_Entries provided_

************

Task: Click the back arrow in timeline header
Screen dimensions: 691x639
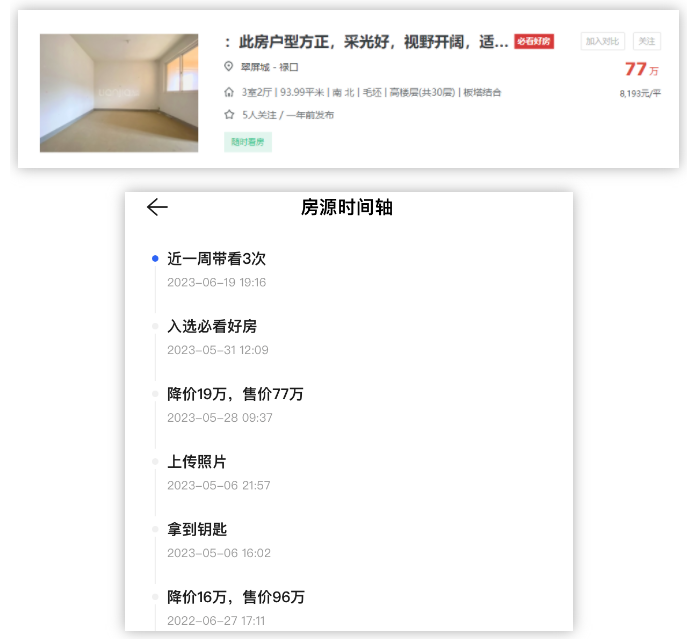Action: click(x=157, y=207)
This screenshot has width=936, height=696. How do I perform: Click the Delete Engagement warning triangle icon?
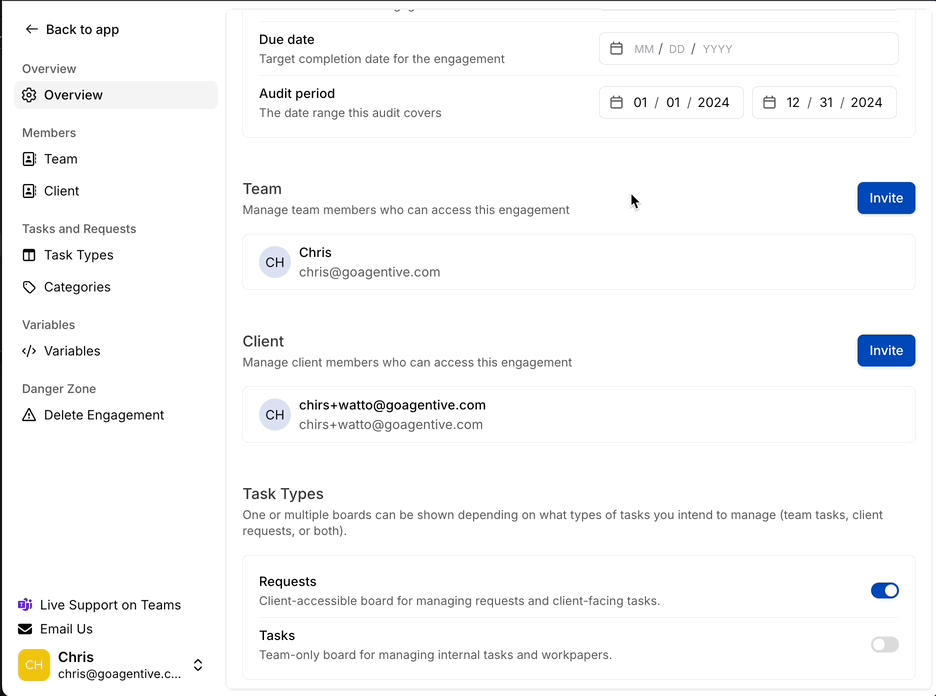point(29,415)
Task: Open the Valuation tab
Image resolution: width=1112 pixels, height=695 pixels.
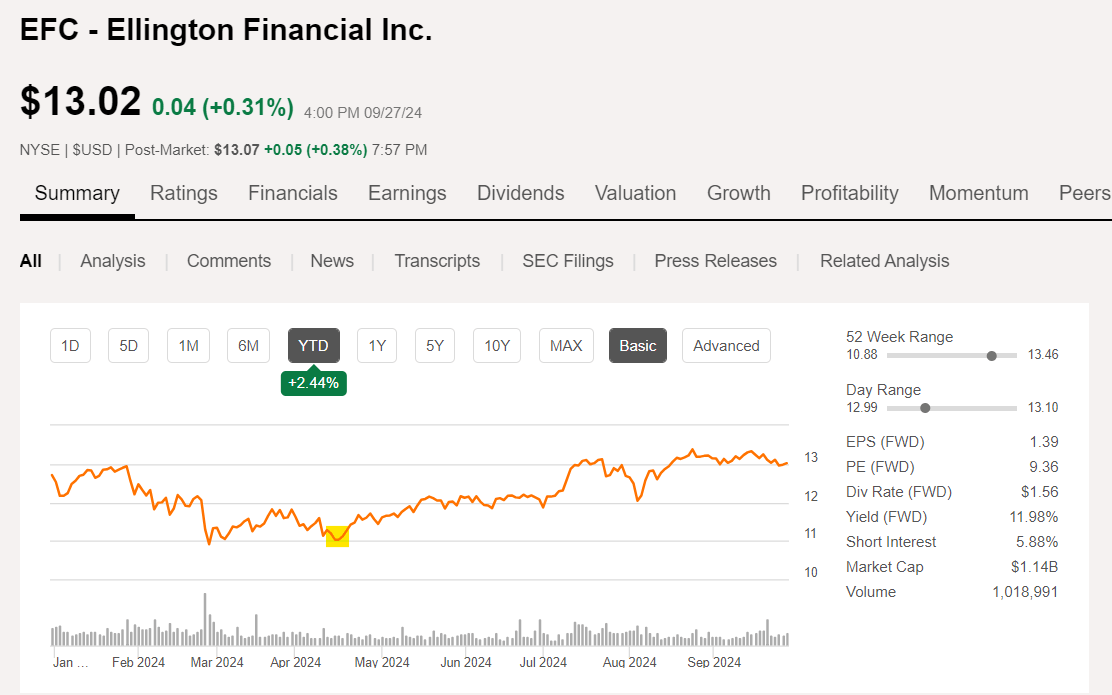Action: coord(636,193)
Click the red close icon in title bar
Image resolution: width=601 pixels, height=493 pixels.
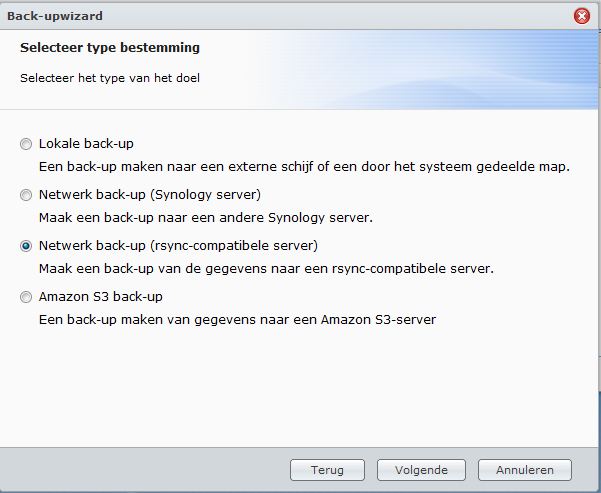pyautogui.click(x=581, y=16)
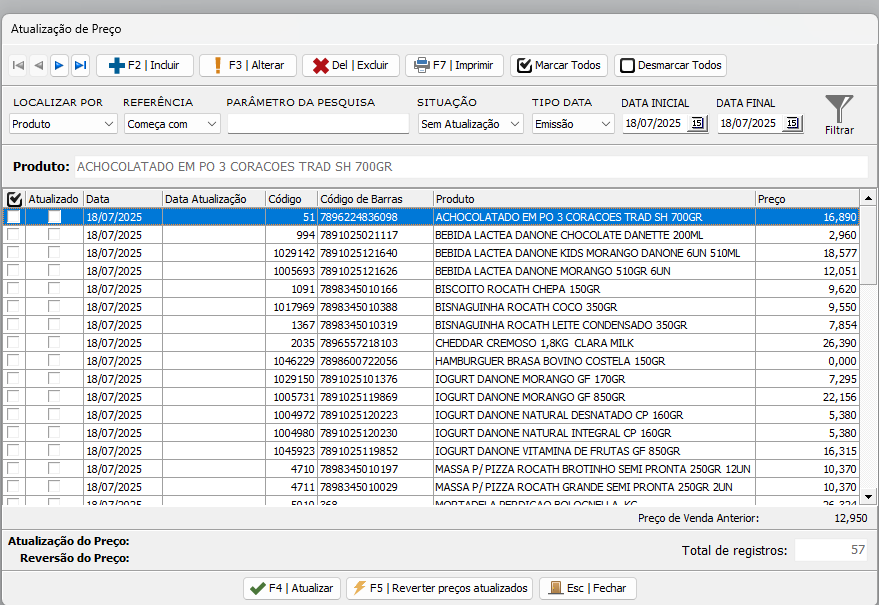Screen dimensions: 879x605
Task: Jump to last record arrow
Action: click(x=80, y=66)
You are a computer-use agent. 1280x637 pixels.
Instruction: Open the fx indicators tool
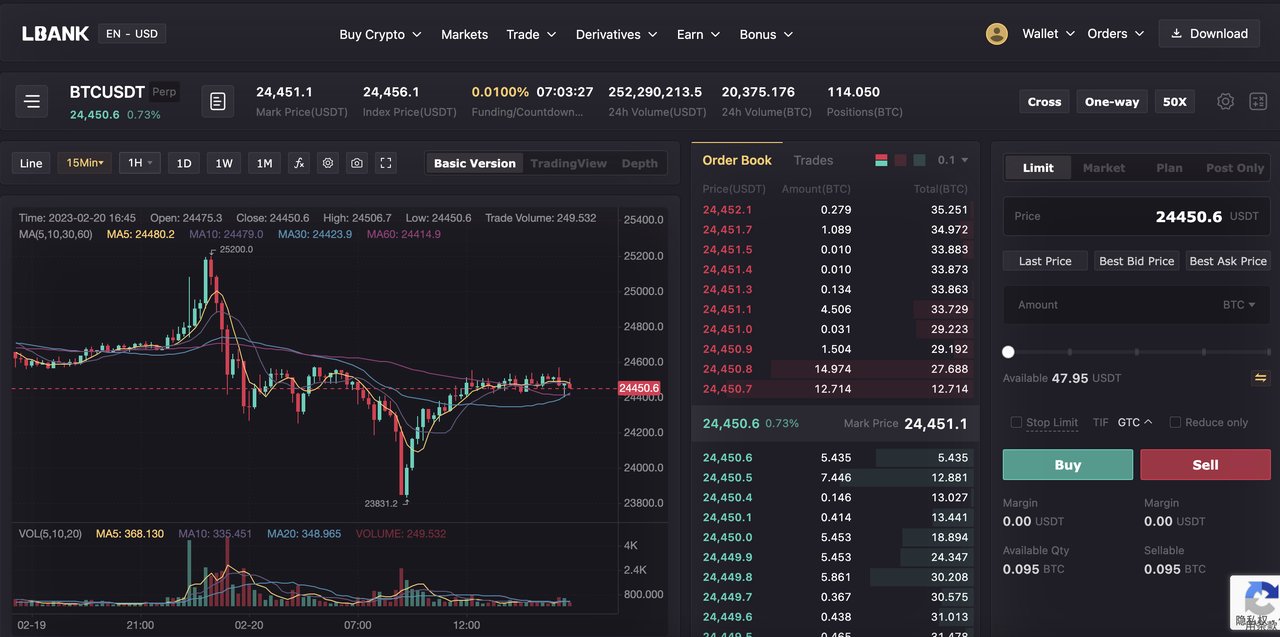click(x=298, y=163)
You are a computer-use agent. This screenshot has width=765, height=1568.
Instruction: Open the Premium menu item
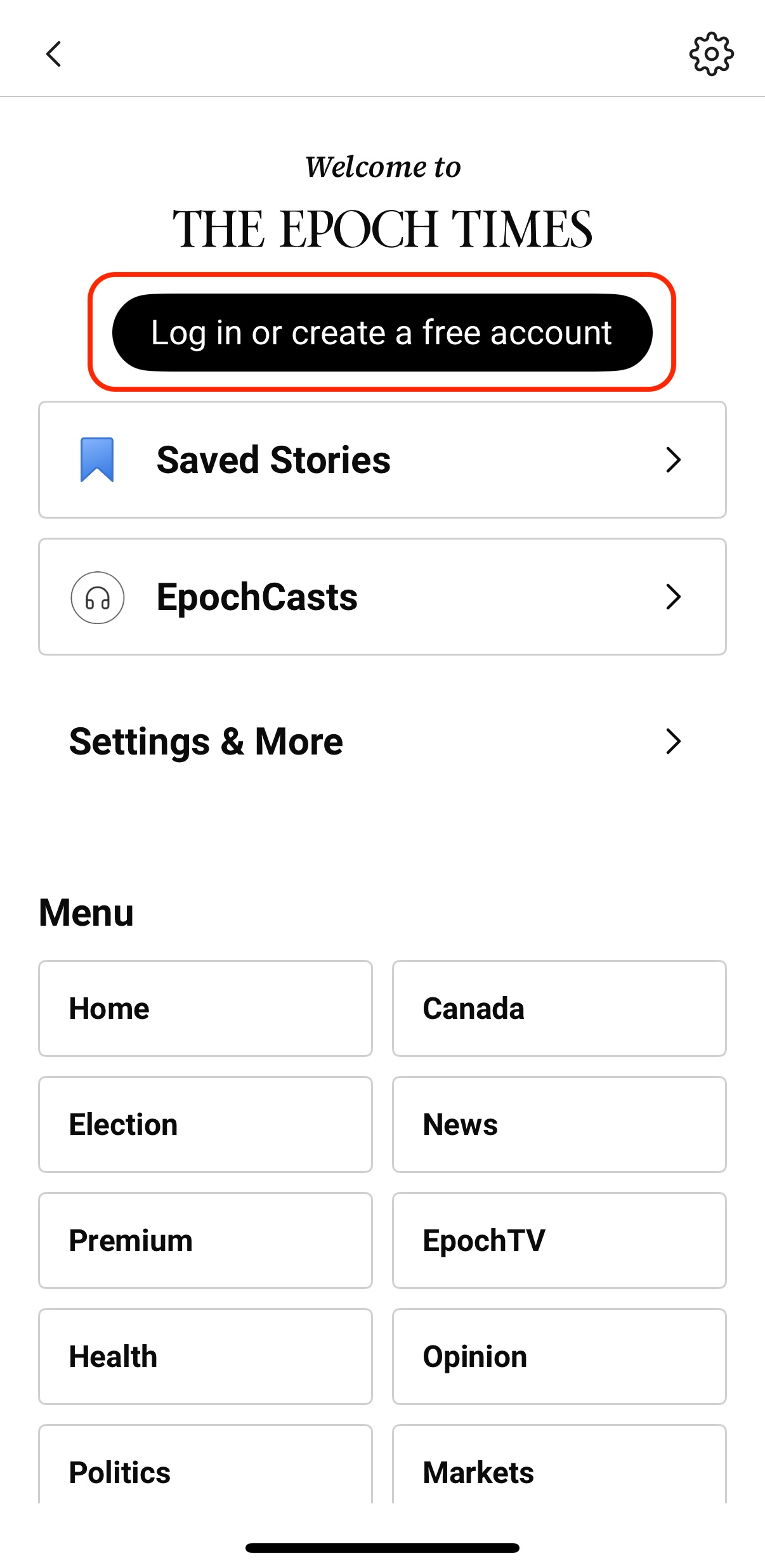click(x=205, y=1240)
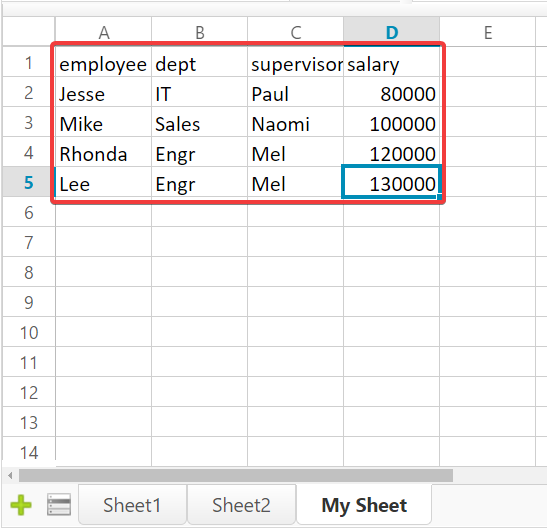Select column A header
The height and width of the screenshot is (529, 547).
104,32
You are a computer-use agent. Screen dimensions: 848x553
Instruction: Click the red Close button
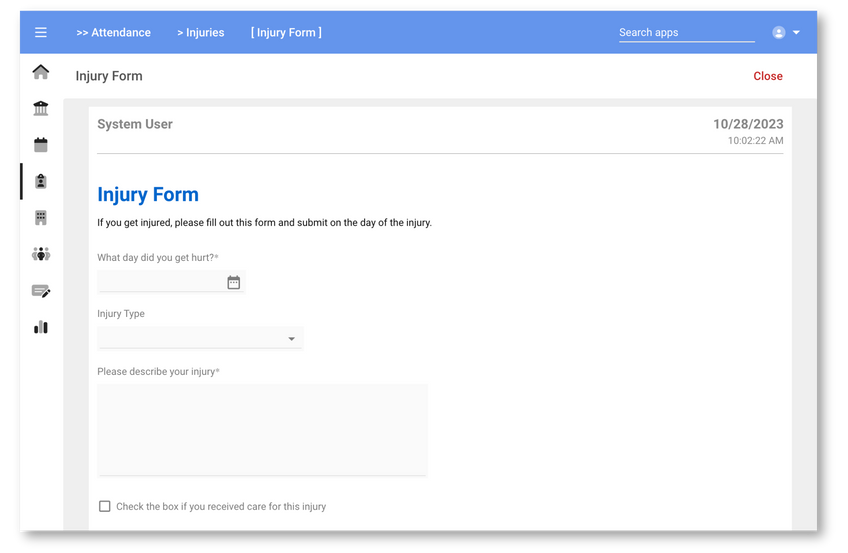click(767, 76)
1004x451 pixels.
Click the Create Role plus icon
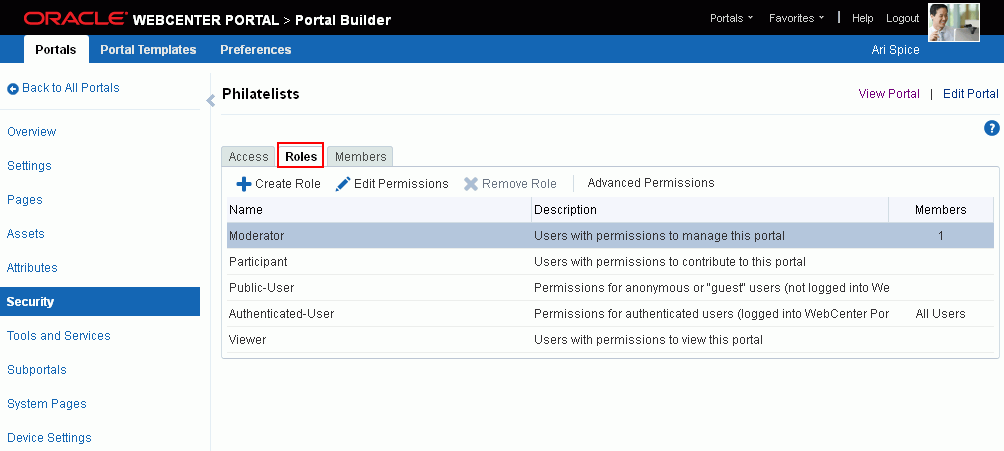[244, 184]
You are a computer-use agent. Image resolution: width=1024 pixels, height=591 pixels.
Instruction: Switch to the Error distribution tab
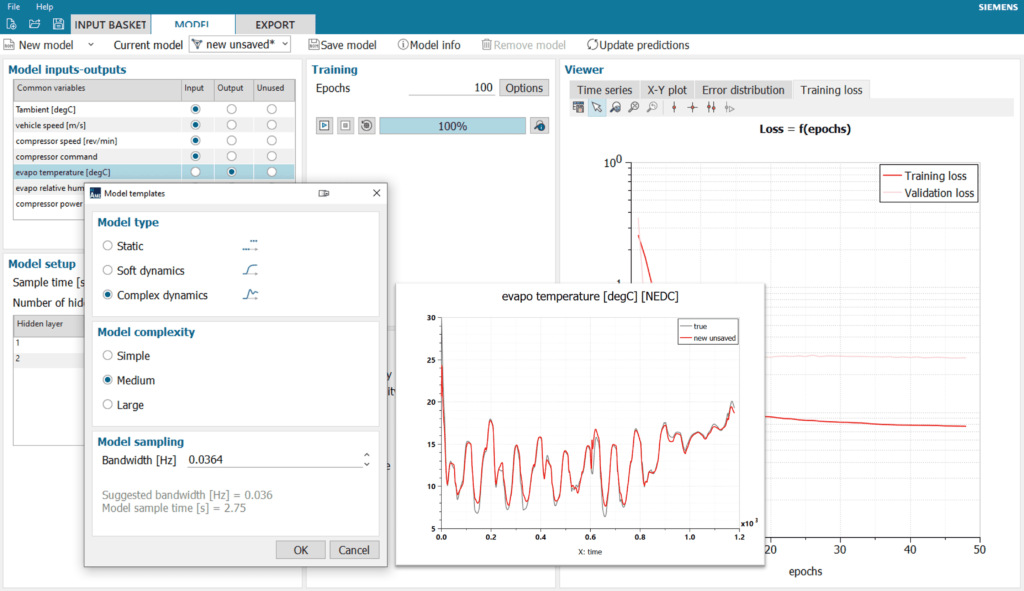pos(742,89)
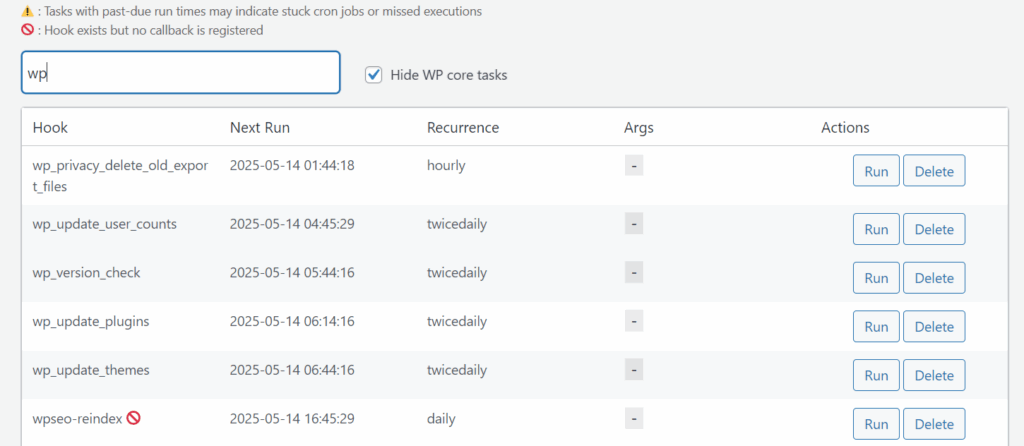Click the Recurrence column header
Screen dimensions: 1024x446
click(462, 128)
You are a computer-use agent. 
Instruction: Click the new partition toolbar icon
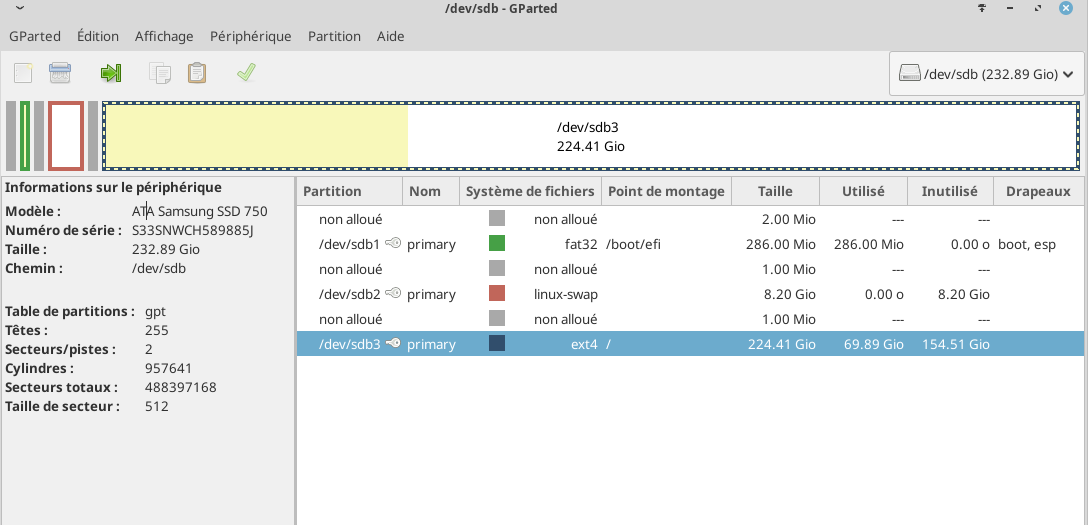[x=23, y=73]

************

_Directions for this task_
Locate the line containing "Click the red close icon in title bar" in the records above, then output it and every line after it through the last, excluding pictures.

_Written answer_
Click the red close icon in title bar
Image resolution: width=601 pixels, height=493 pixels.
pyautogui.click(x=581, y=16)
Screen dimensions: 879x605
Task: Jump to last record arrow
Action: click(x=80, y=66)
You are a computer-use agent. 1280x637 pixels.
Instruction: Open the fx indicators tool
click(x=298, y=163)
You are a computer-use agent. This screenshot has width=765, height=1568.
Instruction: Open the Premium menu item
click(x=205, y=1240)
Select column A header
The height and width of the screenshot is (529, 547).
104,32
You are a computer-use agent. Screen dimensions: 848x553
Instruction: Click the red Close button
click(767, 76)
1004x451 pixels.
Click the Create Role plus icon
[244, 184]
You are a computer-use agent. Image resolution: width=1024 pixels, height=591 pixels.
Instruction: Switch to the Error distribution tab
pos(742,89)
Click the Recurrence column header
Screen dimensions: 1024x446
click(462, 128)
You are a computer-use agent. 
Instruction: Click the new partition toolbar icon
[x=23, y=73]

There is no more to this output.